One person was reportedly attacked with a knife and ran to his friend's house, where he grabbed a pistol and went outside again. The attacker came after the homeowner, so the person with the pistol fired a round into the ground to allegedly try to stop the assailant from advancing.
The gunfire didn't work. Le reportedly lunged at people with a knife and the homeowner retreated to his house to call 911 as the man stabbed at the front door, the Sheriff's Office says. No one was hurt.
While deputies investigated the incident, one of the alleged victims pointed out Le as the assailant, who was about half a block away and walking down the street toward the officers and residents with something in his hand, reports say.
Two deputies -- Cesar Molina and Tanner Owens -- confronted him and ordered him to drop whatever was in his hand, according to the Sheriff's Office. Le continued to advance, however, prompting the deputies to back away and circle around him. The deputies then both used their Tasers, which had no effect.
The reports say Le continued to advance on deputies, prompting Molina to fire the fatal shots.
Le was taken to Harborview Medical Center, but was declared dead at the hospital.
The events leading up to Le's death remain under investigation. He wore only a T-shirt, jogging shorts and flip flops -- not clothing in which he could easily have concealed a weapon, Campiche says.
The claim says Le posed no risk to officers and that his shooting was "an overreaction from poorly trained officers."
The shooting was followed only four days later by the controversial death of Charleena Lyles, who was also said to have advanced on police with one or more knives in her Sand Point apartment in Seattle.
As with Lyles, attorneys pointed out Le's small stature -- 5 feet 4 inches and 120 pounds -- to illustrate he should not have been seen as a physical threat.
Lyles was about 5 feet tall and 90 to 100 pounds. Her family, too, has filed a claim against the police agency whose cops killed her.
Though her mental health at the time of her death remains in dispute, she was also cleared of alcohol or drug use in her autopsy.
Le's family didn't receive confirmation of Le's death until days after it occurred, they claim.
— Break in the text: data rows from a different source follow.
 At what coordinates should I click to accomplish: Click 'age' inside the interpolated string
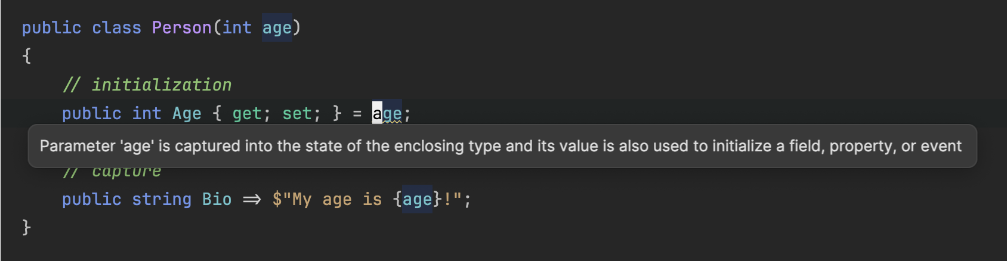(x=417, y=199)
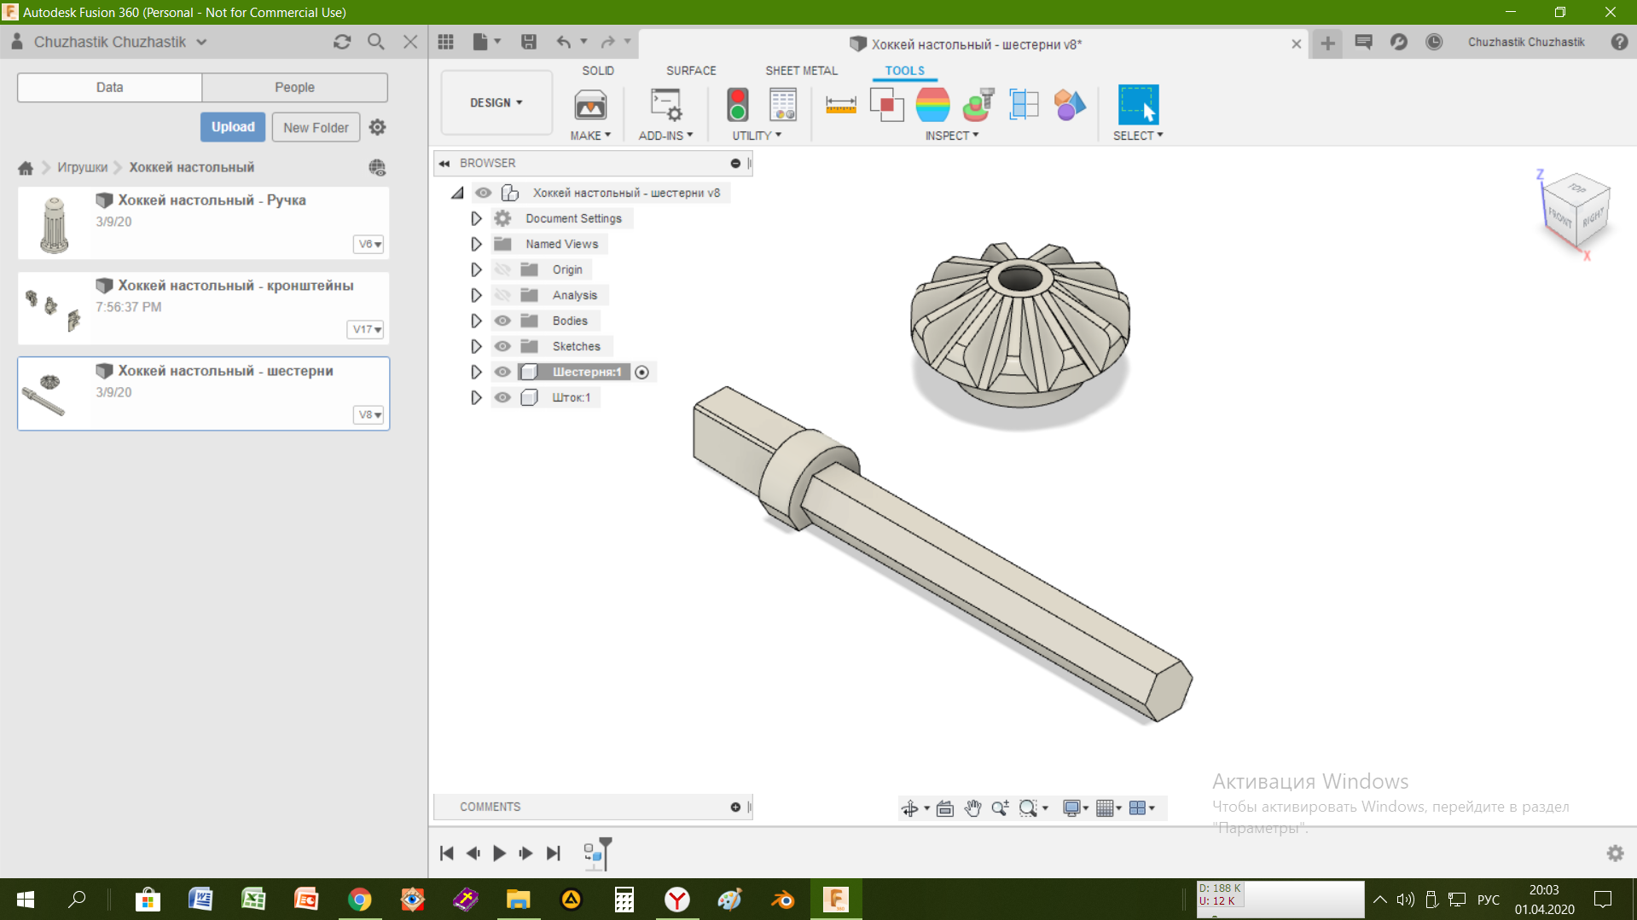Open the Interference tool icon
1637x920 pixels.
tap(886, 105)
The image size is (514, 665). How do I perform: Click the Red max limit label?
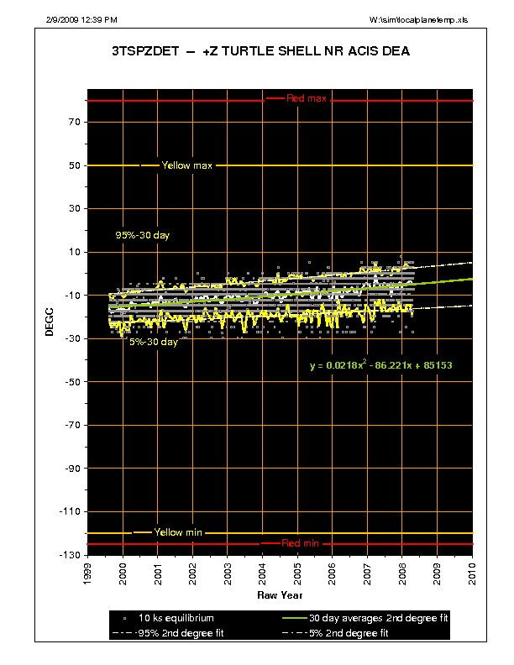tap(306, 98)
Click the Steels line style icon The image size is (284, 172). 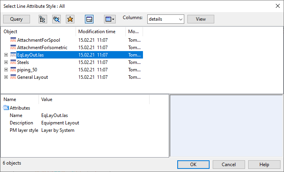click(x=13, y=62)
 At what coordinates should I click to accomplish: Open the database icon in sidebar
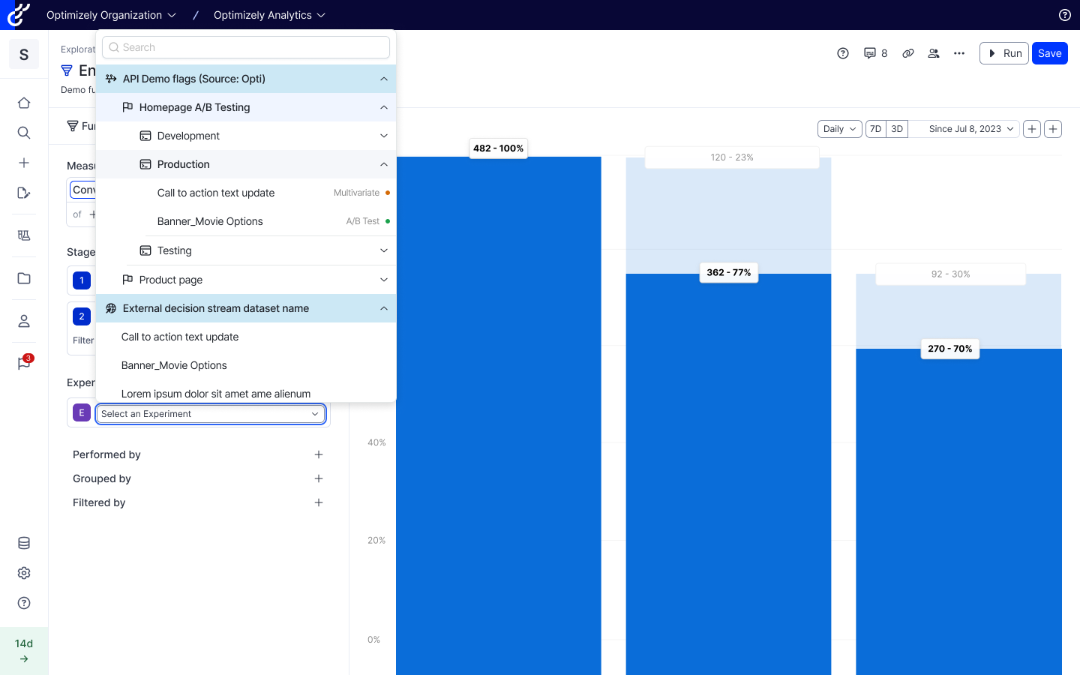[24, 543]
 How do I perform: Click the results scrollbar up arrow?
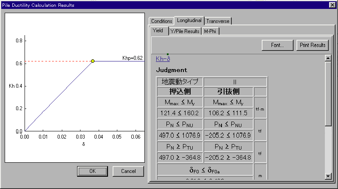(328, 58)
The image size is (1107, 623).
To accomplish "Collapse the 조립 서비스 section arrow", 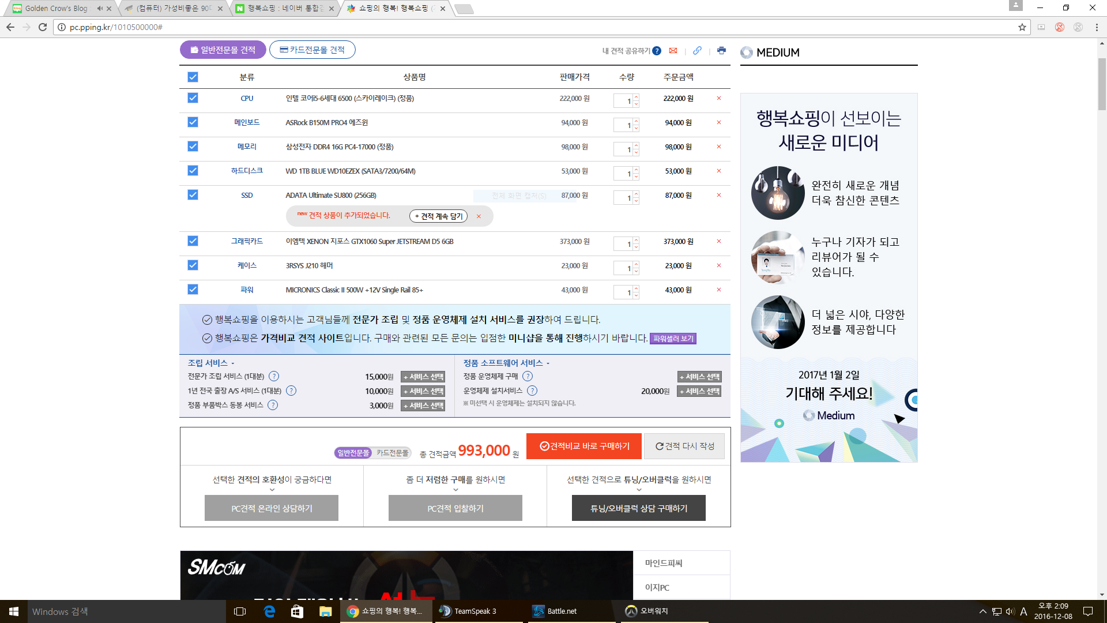I will pyautogui.click(x=233, y=363).
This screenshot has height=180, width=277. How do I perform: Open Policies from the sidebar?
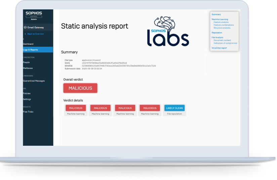tap(27, 93)
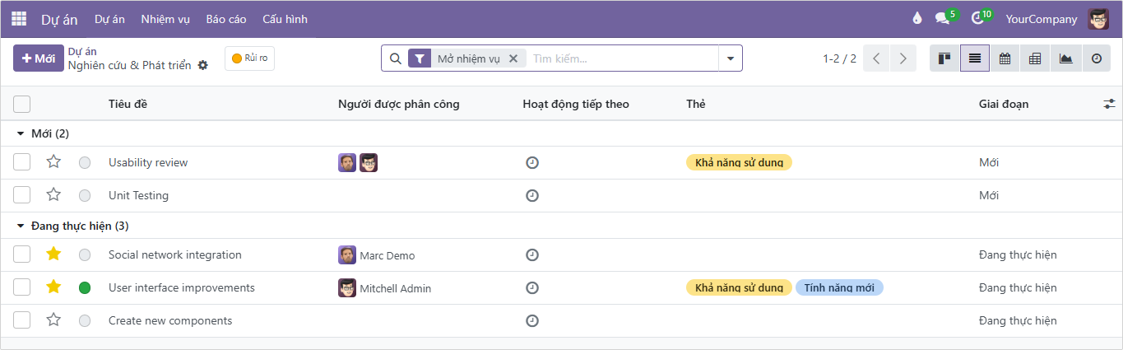Switch to Kanban view
1123x350 pixels.
coord(944,58)
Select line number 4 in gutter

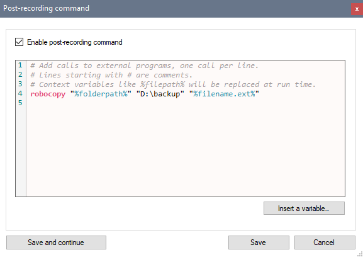click(x=20, y=93)
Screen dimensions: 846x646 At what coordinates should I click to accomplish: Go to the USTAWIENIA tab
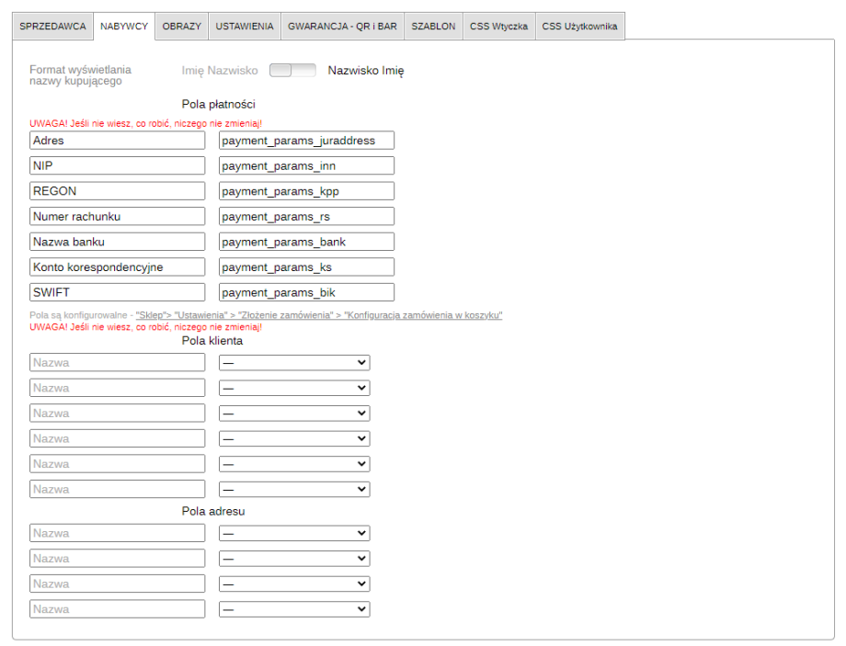(245, 27)
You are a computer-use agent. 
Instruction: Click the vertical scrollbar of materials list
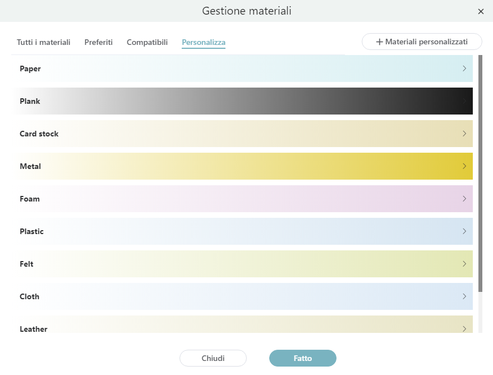tap(480, 168)
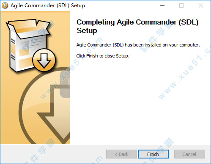
Task: Click the 'has been installed on your computer' text
Action: pyautogui.click(x=162, y=45)
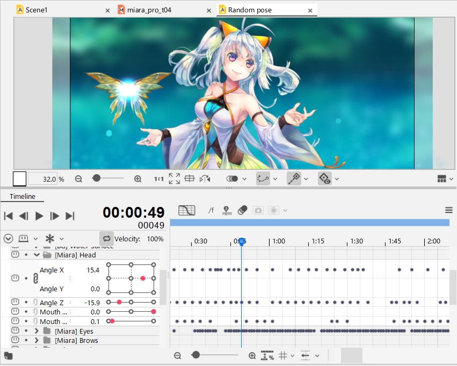Zoom out the timeline with the bottom magnifier minus
This screenshot has width=457, height=366.
pos(178,356)
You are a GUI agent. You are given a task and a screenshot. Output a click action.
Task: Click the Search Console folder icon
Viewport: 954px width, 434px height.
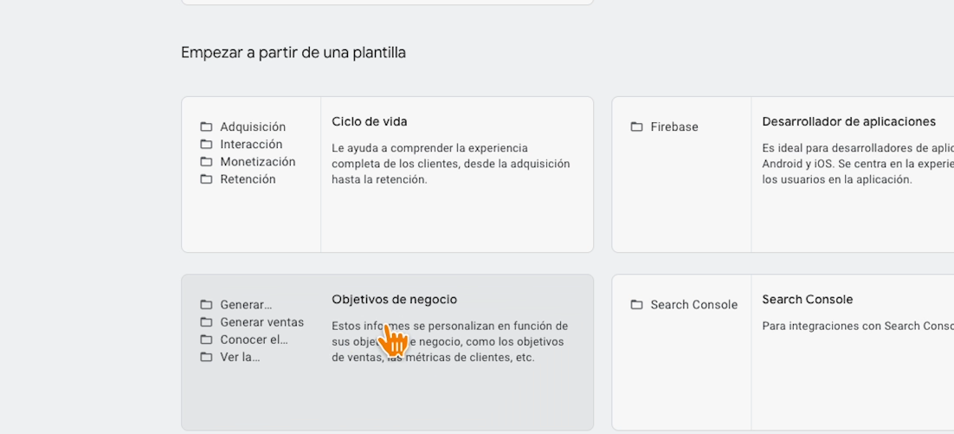point(636,305)
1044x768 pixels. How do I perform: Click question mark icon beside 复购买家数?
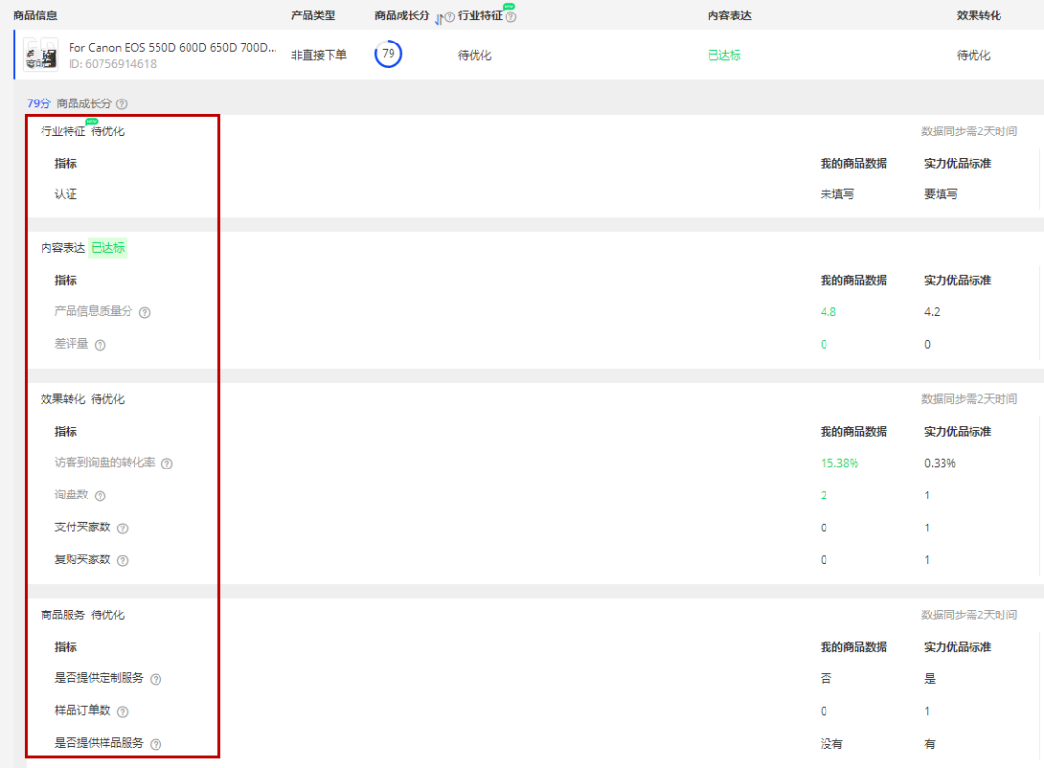point(122,560)
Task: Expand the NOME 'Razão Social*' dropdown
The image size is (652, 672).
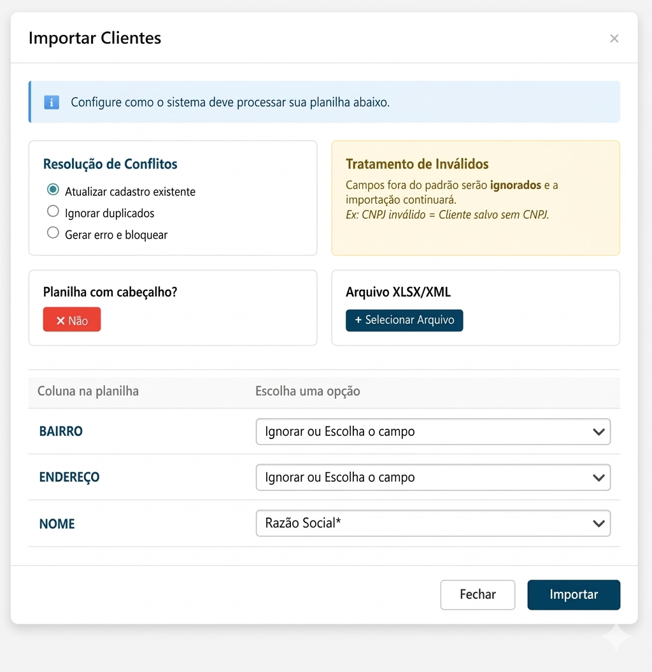Action: pyautogui.click(x=433, y=523)
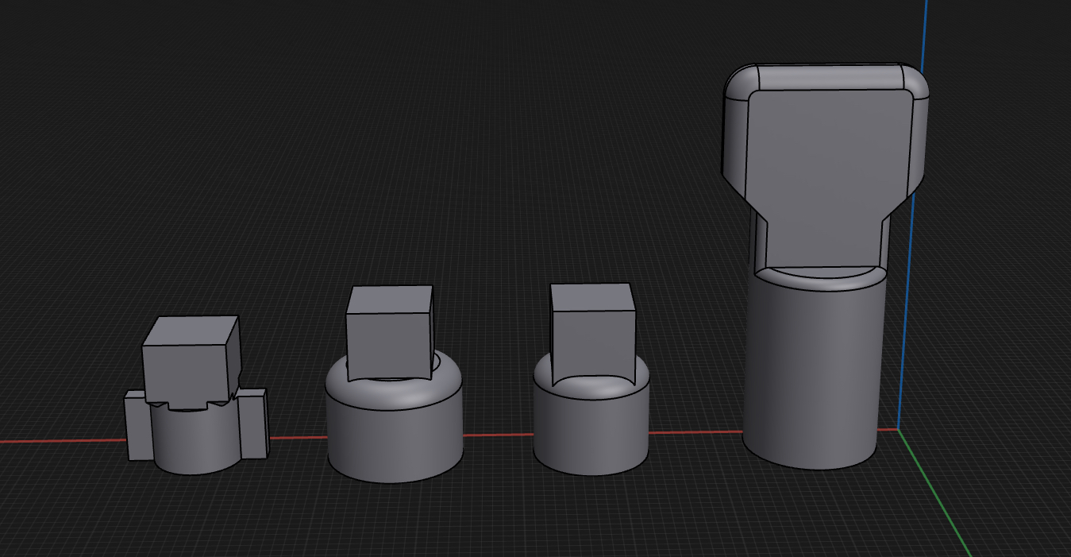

Even then, they were told he advanced on deputies with a knife, which shocked them because it was uncharacteristic of him.
"I was just so shocked because I just could not fathom any possibility that Tommy was capable of doing that," Hoai Le said through the interpreter.
They say the Sheriff's Office story about Le's death keeps changing. They didn't even know he was shot in the back until they received the autopsy report last week, Campiche said.
Sheriff John Urquhart attended a community meeting in July to address public concerns about the case. He called for the acquisition of body cameras and an independent investigation into the shooting. But he conceded the details remained hazy.
"Something happened to Tommy that night," Urquhart said that night, surmising Le suffered a mental crisis. "We don't know what that was, we don't know why."
Le was described by his family as an avid chess player and voracious reader. He would spend time with his cousin Missouri Le, 24, at the local library or Barnes and Noble just to read books. He borrowed the college text books of his aunt, 27-year-old Uyen Le, and discussed them with her, she said Thursday.
When Campiche visited Le's family after his death, he found two books open in his bedroom: "The Count of Monte Cristo" and "Faust."
"He was a really kind kid, really intelligent," Uyen Le said through tears. "He's just a fun person to be around."
He aspired to become a firefighter or EMT.
"Tommy to us is a good son, someone who was kind, great with his friends, and everyone in his family loves him," Hoai Le said.
Le's family escaped violence in Vietnam and moved to Missouri in 1991 and then moved to the Seattle area the next year. Le is the youngest of six children.
Neither Le nor any members of his family have a criminal record.
The family may file a lawsuit 60 days after the filing of the claim.
Le's aunt Xuyen Le, grandmother Kim Le -- with whom he gardened in the backyard -- and mother Dieu Ho were also at Thursday's press conference.